• _Supplied material_
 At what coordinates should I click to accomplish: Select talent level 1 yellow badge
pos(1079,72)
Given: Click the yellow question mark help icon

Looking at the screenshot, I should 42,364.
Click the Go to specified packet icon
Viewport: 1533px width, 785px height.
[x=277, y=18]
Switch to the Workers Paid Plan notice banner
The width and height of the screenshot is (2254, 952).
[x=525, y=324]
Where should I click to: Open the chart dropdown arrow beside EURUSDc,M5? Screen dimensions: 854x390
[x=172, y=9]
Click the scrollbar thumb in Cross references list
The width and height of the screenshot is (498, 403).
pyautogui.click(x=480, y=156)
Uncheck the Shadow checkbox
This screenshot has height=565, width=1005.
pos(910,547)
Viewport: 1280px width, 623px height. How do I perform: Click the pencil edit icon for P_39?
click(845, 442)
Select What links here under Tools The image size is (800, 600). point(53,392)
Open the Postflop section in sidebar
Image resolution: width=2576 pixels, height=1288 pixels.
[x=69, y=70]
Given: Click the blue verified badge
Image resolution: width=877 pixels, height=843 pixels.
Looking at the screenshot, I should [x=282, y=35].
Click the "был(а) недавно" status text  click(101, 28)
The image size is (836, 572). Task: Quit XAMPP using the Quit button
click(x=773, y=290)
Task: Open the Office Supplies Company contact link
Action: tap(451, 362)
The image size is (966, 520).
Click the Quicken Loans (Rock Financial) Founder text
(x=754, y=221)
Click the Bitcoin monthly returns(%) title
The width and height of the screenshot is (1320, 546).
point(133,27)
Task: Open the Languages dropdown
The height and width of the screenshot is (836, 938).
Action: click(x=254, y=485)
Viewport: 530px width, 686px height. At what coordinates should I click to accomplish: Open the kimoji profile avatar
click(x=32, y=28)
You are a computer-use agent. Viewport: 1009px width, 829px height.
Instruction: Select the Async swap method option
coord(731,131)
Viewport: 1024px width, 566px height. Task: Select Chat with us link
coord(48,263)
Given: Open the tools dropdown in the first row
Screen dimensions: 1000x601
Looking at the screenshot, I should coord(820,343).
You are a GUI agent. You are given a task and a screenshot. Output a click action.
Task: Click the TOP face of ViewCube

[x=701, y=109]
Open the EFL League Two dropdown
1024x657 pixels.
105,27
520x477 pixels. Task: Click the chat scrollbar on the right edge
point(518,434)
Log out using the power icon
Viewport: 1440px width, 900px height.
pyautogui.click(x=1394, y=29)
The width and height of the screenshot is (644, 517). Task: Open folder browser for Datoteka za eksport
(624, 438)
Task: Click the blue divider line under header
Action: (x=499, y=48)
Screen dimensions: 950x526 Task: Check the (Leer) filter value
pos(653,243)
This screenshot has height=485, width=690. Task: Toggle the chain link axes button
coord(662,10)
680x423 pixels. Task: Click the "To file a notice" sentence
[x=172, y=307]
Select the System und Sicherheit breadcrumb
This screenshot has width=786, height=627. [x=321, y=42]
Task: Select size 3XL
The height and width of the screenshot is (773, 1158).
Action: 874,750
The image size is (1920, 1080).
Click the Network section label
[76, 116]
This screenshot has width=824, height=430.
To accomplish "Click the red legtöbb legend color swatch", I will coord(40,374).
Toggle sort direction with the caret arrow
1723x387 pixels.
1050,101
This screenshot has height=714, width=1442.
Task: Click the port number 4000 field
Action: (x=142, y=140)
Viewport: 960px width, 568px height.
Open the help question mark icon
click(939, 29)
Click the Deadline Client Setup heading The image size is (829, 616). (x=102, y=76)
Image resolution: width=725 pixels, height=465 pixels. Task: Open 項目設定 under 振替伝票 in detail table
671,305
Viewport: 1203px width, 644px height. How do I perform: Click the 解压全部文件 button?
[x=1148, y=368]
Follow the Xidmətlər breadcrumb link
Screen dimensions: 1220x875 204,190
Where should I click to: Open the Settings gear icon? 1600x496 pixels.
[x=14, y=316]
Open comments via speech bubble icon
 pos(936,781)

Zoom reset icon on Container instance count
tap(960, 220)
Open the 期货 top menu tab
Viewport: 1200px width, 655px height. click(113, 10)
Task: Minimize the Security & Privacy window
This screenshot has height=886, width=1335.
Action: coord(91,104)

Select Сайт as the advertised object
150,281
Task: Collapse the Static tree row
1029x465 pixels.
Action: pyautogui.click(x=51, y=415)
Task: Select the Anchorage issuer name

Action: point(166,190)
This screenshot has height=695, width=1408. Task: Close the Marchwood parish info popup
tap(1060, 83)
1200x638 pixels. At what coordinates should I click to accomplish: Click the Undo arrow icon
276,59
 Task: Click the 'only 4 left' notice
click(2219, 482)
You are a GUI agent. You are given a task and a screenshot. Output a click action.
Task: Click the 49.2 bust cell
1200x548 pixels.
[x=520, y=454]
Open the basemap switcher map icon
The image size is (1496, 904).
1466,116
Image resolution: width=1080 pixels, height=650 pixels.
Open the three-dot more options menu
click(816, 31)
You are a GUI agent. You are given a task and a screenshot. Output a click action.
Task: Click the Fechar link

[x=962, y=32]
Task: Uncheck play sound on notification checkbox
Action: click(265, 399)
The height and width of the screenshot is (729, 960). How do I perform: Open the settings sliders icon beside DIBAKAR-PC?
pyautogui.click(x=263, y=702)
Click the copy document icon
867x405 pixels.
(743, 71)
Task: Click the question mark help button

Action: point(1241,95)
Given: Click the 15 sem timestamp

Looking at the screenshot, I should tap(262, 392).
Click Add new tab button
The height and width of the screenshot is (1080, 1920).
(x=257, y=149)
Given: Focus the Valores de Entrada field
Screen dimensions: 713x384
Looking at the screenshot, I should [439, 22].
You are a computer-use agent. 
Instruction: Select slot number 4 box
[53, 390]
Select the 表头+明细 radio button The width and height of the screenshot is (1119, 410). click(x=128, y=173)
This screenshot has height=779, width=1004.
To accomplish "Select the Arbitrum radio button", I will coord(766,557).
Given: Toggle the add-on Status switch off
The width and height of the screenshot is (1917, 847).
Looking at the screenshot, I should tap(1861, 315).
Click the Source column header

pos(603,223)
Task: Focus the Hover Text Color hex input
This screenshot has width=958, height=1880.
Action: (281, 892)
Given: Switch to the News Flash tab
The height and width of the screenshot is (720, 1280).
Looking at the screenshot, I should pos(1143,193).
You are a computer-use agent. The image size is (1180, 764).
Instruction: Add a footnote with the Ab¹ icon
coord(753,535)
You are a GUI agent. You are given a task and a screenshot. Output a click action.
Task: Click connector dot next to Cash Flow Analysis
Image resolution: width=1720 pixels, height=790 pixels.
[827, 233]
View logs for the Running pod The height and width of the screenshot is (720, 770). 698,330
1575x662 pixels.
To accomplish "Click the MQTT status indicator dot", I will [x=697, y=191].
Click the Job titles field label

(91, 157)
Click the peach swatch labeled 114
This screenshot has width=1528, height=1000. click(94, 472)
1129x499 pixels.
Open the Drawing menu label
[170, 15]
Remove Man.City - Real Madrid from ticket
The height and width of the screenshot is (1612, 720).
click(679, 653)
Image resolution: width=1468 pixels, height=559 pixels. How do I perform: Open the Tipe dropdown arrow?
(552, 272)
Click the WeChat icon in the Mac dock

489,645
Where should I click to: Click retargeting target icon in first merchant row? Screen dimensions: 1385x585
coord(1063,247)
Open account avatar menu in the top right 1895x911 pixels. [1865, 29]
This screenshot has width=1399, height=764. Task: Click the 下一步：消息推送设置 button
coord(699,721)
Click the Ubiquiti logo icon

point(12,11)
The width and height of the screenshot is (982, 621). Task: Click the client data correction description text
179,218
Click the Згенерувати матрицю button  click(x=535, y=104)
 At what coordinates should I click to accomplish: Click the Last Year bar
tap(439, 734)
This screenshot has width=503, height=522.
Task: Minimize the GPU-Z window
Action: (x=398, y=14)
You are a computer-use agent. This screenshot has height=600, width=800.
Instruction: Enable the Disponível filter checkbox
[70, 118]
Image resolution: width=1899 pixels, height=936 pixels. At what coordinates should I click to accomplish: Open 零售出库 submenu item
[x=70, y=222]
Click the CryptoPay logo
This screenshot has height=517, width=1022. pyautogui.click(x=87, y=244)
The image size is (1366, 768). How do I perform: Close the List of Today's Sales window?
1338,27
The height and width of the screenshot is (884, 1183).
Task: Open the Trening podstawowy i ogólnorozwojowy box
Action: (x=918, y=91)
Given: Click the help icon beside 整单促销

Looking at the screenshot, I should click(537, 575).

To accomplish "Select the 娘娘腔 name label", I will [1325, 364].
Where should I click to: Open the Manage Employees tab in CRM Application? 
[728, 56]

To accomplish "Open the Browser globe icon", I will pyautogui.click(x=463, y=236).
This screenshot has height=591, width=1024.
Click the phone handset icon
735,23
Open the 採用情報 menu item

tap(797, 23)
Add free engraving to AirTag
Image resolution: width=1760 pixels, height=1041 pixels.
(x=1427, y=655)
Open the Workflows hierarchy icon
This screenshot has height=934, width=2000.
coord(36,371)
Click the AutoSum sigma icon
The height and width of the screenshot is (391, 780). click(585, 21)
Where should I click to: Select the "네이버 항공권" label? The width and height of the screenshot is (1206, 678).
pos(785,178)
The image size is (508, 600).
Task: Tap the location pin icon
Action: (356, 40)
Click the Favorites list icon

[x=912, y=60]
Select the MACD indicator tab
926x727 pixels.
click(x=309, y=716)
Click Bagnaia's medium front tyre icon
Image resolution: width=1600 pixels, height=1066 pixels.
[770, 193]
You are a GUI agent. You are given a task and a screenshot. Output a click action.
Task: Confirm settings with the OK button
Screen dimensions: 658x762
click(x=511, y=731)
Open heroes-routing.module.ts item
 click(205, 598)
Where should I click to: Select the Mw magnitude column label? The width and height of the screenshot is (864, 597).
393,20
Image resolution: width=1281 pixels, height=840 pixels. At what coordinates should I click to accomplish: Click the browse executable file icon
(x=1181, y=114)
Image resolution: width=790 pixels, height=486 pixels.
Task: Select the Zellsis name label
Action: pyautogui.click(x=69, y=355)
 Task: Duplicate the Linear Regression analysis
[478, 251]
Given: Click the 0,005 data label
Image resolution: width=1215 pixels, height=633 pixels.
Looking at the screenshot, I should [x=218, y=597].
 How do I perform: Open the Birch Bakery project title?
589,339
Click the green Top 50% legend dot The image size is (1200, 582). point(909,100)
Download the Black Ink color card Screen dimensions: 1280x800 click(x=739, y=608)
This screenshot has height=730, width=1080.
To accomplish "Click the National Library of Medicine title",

• _Exercise description_
Give back exactly the lines above, from the line containing "This screenshot has height=695, width=1408." through the line containing "Given: Switch to the News Flash tab", with both end lines and nothing more.

• _Answer to the problem_
This screenshot has height=695, width=1408. Task: Close the Marchwood parish info popup
tap(1060, 83)
1200x638 pixels. At what coordinates should I click to accomplish: Click the Undo arrow icon
276,59
 Task: Click the 'only 4 left' notice
click(2219, 482)
You are a GUI agent. You are given a task and a screenshot. Output a click action.
Task: Click the 49.2 bust cell
1200x548 pixels.
[x=520, y=454]
Open the basemap switcher map icon
The image size is (1496, 904).
1466,116
Image resolution: width=1080 pixels, height=650 pixels.
Open the three-dot more options menu
click(816, 31)
You are a GUI agent. You are given a task and a screenshot. Output a click action.
Task: Click the Fechar link

[x=962, y=32]
Task: Uncheck play sound on notification checkbox
Action: click(265, 399)
The height and width of the screenshot is (729, 960). How do I perform: Open the settings sliders icon beside DIBAKAR-PC?
pyautogui.click(x=263, y=702)
Click the copy document icon
867x405 pixels.
(743, 71)
Task: Click the question mark help button

Action: point(1241,95)
Given: Click the 15 sem timestamp

Looking at the screenshot, I should tap(262, 392).
Click Add new tab button
The height and width of the screenshot is (1080, 1920).
(x=257, y=149)
Given: Focus the Valores de Entrada field
Screen dimensions: 713x384
Looking at the screenshot, I should [439, 22].
You are a computer-use agent. 
Instruction: Select slot number 4 box
[53, 390]
Select the 表头+明细 radio button The width and height of the screenshot is (1119, 410). click(x=128, y=173)
This screenshot has height=779, width=1004.
To accomplish "Select the Arbitrum radio button", I will coord(766,557).
Given: Toggle the add-on Status switch off
The width and height of the screenshot is (1917, 847).
Looking at the screenshot, I should tap(1861, 315).
Click the Source column header

pos(603,223)
Task: Focus the Hover Text Color hex input
This screenshot has width=958, height=1880.
Action: (281, 892)
Given: Switch to the News Flash tab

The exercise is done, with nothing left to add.